The “key words” accompanying the abstract further suggest that the closing switch Rezaeinejad was developing was for an “explosive pulsed power” system, an electric power technology which uses an explosive to produce the most rapid release of energy possible.
Square, Site wide
Explosive pulsed power (EPP) was originally developed by Los Alamos National Laboratory and its Soviet counterpart in support of the respective governments’ nuclear weapons programs. But in recent decades, EPP programs have sprung up in a number of countries as scientists and engineers have discovered a range of military and nonmilitary applications. The US Air Force, for example, is using EPP for aerospace missions requiring extremely high peak energy supplies provided by much more compact power sources. In addition, EPP is used for high-power lasers, high-power microwave sources and other commercial applications.

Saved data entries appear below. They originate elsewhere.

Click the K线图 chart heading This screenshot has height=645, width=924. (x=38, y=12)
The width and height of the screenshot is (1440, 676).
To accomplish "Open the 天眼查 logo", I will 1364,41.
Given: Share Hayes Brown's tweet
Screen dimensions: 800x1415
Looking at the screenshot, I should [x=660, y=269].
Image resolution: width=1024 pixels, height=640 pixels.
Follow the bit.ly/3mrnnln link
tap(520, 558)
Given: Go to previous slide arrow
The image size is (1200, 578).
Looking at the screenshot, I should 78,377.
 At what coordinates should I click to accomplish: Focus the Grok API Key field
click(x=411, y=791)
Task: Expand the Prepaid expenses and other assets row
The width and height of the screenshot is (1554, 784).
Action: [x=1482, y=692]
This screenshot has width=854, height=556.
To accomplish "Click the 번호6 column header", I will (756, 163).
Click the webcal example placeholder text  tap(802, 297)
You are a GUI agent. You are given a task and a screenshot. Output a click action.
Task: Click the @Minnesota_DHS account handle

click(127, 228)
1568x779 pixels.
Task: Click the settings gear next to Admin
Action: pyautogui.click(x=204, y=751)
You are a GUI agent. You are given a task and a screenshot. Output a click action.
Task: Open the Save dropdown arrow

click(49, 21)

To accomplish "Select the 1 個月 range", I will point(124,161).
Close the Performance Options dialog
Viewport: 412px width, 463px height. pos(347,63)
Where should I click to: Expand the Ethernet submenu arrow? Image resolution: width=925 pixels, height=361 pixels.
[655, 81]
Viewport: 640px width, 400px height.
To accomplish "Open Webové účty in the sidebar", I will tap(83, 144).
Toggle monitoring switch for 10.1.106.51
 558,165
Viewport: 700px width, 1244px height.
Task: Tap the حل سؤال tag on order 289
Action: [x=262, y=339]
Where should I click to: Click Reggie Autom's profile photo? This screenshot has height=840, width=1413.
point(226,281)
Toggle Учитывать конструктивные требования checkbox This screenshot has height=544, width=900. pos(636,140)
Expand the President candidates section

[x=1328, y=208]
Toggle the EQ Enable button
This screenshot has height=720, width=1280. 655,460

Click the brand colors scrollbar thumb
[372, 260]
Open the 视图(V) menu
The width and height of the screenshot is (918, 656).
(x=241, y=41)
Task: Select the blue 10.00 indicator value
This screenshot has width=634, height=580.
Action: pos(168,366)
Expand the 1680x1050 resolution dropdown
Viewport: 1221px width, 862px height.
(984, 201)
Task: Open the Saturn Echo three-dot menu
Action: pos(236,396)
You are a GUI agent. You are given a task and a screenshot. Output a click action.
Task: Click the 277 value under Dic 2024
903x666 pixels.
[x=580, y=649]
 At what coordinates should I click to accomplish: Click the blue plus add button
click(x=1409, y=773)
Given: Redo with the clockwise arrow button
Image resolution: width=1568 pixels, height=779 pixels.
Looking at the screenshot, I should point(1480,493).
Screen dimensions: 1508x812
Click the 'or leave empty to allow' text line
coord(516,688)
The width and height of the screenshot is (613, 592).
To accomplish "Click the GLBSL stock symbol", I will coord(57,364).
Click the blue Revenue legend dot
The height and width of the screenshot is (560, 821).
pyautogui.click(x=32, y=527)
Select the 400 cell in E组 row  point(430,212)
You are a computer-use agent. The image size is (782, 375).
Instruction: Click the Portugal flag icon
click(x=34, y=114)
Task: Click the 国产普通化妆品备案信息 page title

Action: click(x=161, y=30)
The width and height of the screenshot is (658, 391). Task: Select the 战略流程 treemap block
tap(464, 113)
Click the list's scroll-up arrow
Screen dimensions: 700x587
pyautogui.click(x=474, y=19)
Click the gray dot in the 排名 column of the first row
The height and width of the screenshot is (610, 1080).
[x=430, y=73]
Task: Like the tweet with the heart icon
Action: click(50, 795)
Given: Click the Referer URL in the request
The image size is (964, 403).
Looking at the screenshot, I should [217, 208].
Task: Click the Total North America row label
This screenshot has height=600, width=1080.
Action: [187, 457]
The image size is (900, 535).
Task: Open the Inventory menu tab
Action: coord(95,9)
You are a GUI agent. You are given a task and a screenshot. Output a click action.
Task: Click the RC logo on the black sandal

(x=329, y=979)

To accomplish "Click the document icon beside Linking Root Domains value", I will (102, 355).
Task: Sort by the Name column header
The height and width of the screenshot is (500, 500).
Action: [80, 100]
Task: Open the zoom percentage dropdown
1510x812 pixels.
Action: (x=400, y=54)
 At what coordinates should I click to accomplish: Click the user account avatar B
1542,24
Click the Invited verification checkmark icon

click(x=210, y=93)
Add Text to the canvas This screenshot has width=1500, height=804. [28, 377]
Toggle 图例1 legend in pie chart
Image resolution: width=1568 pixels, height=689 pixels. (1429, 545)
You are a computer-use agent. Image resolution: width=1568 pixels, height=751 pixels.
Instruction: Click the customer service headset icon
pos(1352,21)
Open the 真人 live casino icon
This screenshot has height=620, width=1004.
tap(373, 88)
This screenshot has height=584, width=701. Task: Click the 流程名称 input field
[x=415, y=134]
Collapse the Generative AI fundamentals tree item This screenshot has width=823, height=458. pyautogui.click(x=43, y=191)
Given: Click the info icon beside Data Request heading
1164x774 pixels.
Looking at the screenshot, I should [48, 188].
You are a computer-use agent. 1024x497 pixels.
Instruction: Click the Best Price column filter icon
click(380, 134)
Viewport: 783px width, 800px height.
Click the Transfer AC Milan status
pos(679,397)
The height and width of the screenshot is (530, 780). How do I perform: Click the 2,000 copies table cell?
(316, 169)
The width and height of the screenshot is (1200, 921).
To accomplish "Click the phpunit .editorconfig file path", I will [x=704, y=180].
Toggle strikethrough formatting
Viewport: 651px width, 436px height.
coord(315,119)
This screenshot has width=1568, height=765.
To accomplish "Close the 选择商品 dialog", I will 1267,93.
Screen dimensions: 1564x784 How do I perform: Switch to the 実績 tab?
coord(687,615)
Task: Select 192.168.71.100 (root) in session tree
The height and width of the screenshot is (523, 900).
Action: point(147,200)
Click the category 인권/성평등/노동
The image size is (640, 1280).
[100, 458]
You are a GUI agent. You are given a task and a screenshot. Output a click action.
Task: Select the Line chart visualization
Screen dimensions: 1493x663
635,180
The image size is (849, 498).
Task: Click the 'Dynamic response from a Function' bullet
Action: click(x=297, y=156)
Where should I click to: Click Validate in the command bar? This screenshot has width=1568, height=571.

As for Rezaeinejad’s co-author, Dadashnejad, there is no institutional affiliation listed and no further record of any publications. Three Iranian-American scientists and engineers have told this writer that inquiries to their colleagues in the academic community in Iran about that individual have brought the same response: no one has heard of him. Nakhai believes that Dadashnejad may not have been a specialist on explosive testing, as the “former UN weapons inspector” and Israeli intelligence suggested, but merely a junior laboratory technician who helped Rezaeinejad assemble materials and carry out the testing.
Nakhai noted that the publication of that paper itself is actually strong evidence that neither Rezaeinejad nor Dadashnejad had any involvement whatever in anything related to nuclear weapons research. “If an individual were involved the design and production of any part of a nuclear weapon,” he told me, “they would not have been allowed to publish any paper with even the slightest hint of the research and development.”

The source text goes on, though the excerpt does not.